By Ben Mutzabaugh
Boeing may get the OK from U.S. regulators as early as next week for test flights of the 787 "Dreamliner" that would let Boeing evaluate its battery fixes for the jet, The Wall Street Journal reported Tuesday evening.
The newspaper cited no named sources, saying it got its information from "people familiar with the details."
Even if the Federal Aviation Administration does make that move next week, the Journal said it's unclear how soon the test flights might actually resume - though "early March" was suggested as a possibility in the Journal report.

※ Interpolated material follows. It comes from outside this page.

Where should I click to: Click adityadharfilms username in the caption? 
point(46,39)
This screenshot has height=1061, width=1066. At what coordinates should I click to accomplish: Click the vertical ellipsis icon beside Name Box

The Journal wrote "an early March approval for test flights would indicate the FAA is prepared to sign off on Boeing's package of proposed fixes before an international probe pinpoints a specific root cause that led to burning batteries last month aboard a pair of 787s operated by Japanese carriers."
Still, the Journal adds that Boeing's "aggressive timetable" for test flights easily could slide if regulators need to be further convinced about the jetmaker's battery tweaks.
FAA and other regulators around the world grounded the 787 on Jan. 16 after an All Nippon Airways 787 made an emergency landing in Japan because of a smoldering battery. Another Dreamliner, owned by Japan Airlines, suffered a battery fire on the ground.
Boeing won permission from the Federal Aviation Administration to conduct test flights Feb. 11 under special conditions, including that the planes fly over unpopulated areas.
Most airlines that have Dreamliners say they have removed the 787 from their flight schedules through the end of spring. One carrier - Polish carrier LOT - has taken the Dreamliner out of its schedules through October.